-- start Task inputs --

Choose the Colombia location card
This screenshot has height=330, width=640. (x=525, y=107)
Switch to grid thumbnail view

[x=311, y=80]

-- end Task inputs --
-- start Task inputs --

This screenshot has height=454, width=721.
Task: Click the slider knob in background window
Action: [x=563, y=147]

-- end Task inputs --

- _What you are asked to do_:
Copy out everything from the line containing "This screenshot has height=454, width=721." down to the line containing "Action: [x=563, y=147]", both of those lines included, with no changes.

- _Full answer_:
This screenshot has height=454, width=721.
Task: Click the slider knob in background window
Action: [x=563, y=147]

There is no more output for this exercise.